» **AIM**: Copy out the lines below word for word, leaving nothing out.

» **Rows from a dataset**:
** start **
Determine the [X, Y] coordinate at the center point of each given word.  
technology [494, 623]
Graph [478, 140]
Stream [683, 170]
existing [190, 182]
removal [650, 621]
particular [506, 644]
** end **
» **OUTPUT**:
Determine the [X, Y] coordinate at the center point of each given word.  
technology [494, 623]
Graph [478, 140]
Stream [683, 170]
existing [190, 182]
removal [650, 621]
particular [506, 644]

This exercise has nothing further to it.